Psychological therapies, as Understanding Psychosis argues, can be crucial safe spaces to search for meaning, but so can activist community organizations such as the Hearing Voices Network, where voice hearers sit together with others who may have found ways of coping with their voices or, indeed, experience them, as Sally came too, as "great friends and advisers". Normalizing voice hearing in this way - up to 10% will hear a voice talking to us when no-one is there after all - reduces our anxiety about them. This is crucial as it's anxiety which tends to make such experiences distressing rather than counting as part of normal difference. It is a benign cultural script, for example, that can allow evangelical Christians to experience voice hearing in a less distressing way than psychiatric patients.

So will people listen toUnderstanding Psychosis? Well, the last time psychologists came up fighting against diagnosis, they were seen as getting stuck in a turf war with psychiatry. I have no doubt the report will spark fresh controversy about whether formulation is better than diagnosis, or whether CBT for Psychosis is really equivalent to medication. Big words like 'science' and 'trials' and 'risk' and 'facts' will be banded about, often hiding the professionals' vested issues (money, power, jobs, position). Yet the reiterated chorus of the report is that some ways of understanding can be useful for some people, yes, but no one profession holds absolute knowledge to assert what psychosis is and isn't. For me, Understanding Psychosisis a game changer not because it wins any particular argument, but because by decluttering headspace from false facts, we make space for individuals to find their own meaning, to be able to direct the cast of professionals, relatives and others who aim to help, to claim agency. This is a quite different phenomenological experience to being bulldozed into one reading of what a symptom means by would be experts.

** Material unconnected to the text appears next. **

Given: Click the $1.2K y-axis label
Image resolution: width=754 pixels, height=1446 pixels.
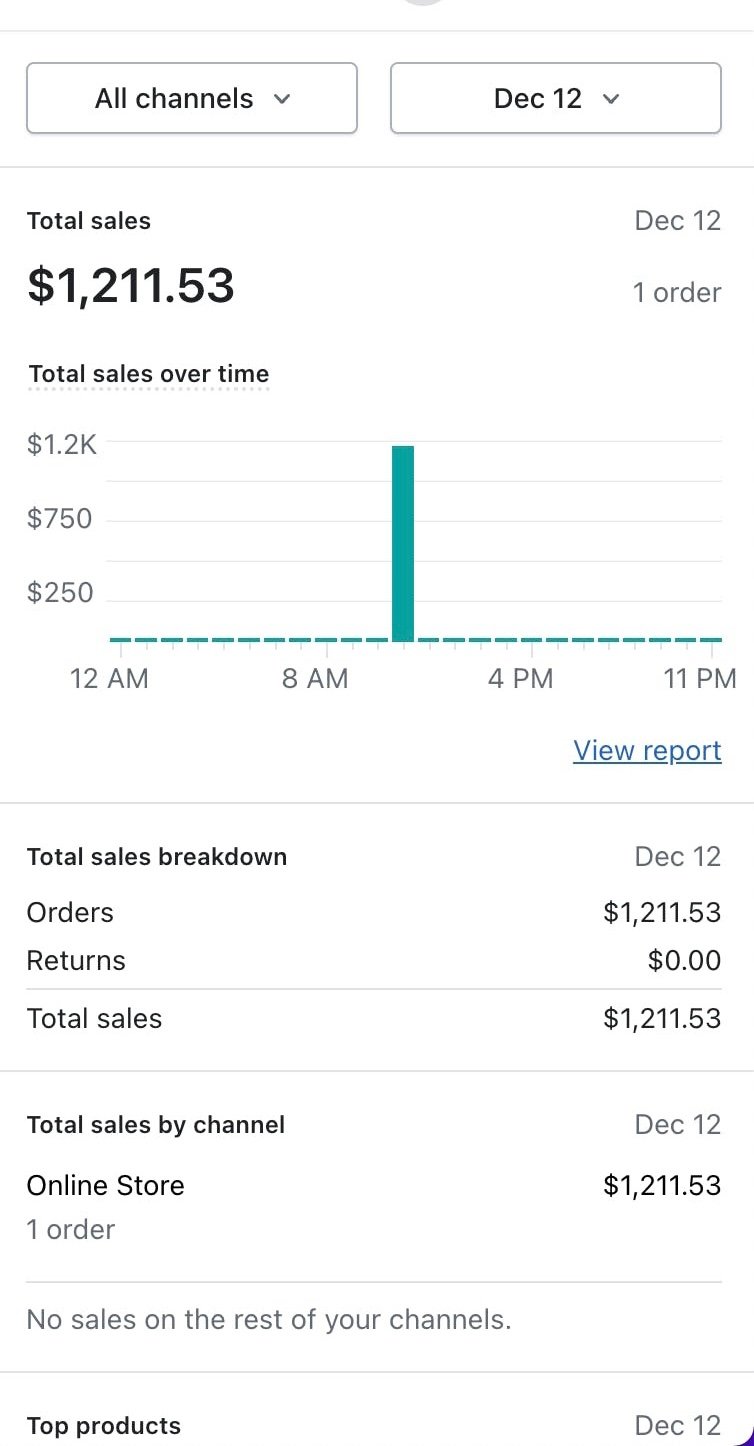Looking at the screenshot, I should pos(62,444).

Rather than make the reader anxious about the limits of knowledge, such an approach makes space for wonder at the often ingenious coping skills, attitudes and challenges to psychiatry that service users have come up with. Understanding Psychosis is bubbling over with quotes from those who have been hurt by psychiatry, helped by it, or never engaged with it - and they inspire. This emphasis on multiple voices, and attending especially to the voices of those most subjugated, parallels the supremely effective 'Open Dialogue' treatment founded in Finland. In this approach, when someone first experiences psychosis, family, neighbours, staff, and anyone else involved meet together within twenty four hours of a crisis to make room for as many different ways of understanding what is going on as possible. Crucially, all participants are trained to have a questioning approach to their own ideas, and the positions from which they speak. So a psychiatrist might offer suggestions about medication but locate his ideas in his medical background, acknowledging that his frame of reference is not unproblematic given there is no proof schizophrenia exists. A psychologist might suggest therapy as an option, but explicitly say that she is aware that there are ways of dealing with anguish that the family might have from their life experiences or cultural grouping which could be far more beneficial. This allows the sufferer to claim expertise, to have space to think about the meaning of what is going on for them, to not be stuck as a passive recipient of a storyline about 'schizophrenia' that may have little relevance for them. Understanding Psychosis is - in effect - Open Dialogue in action, for it deconstructs ideas of what is known to give space to the unheard voice of the sufferer and their symptom to speak.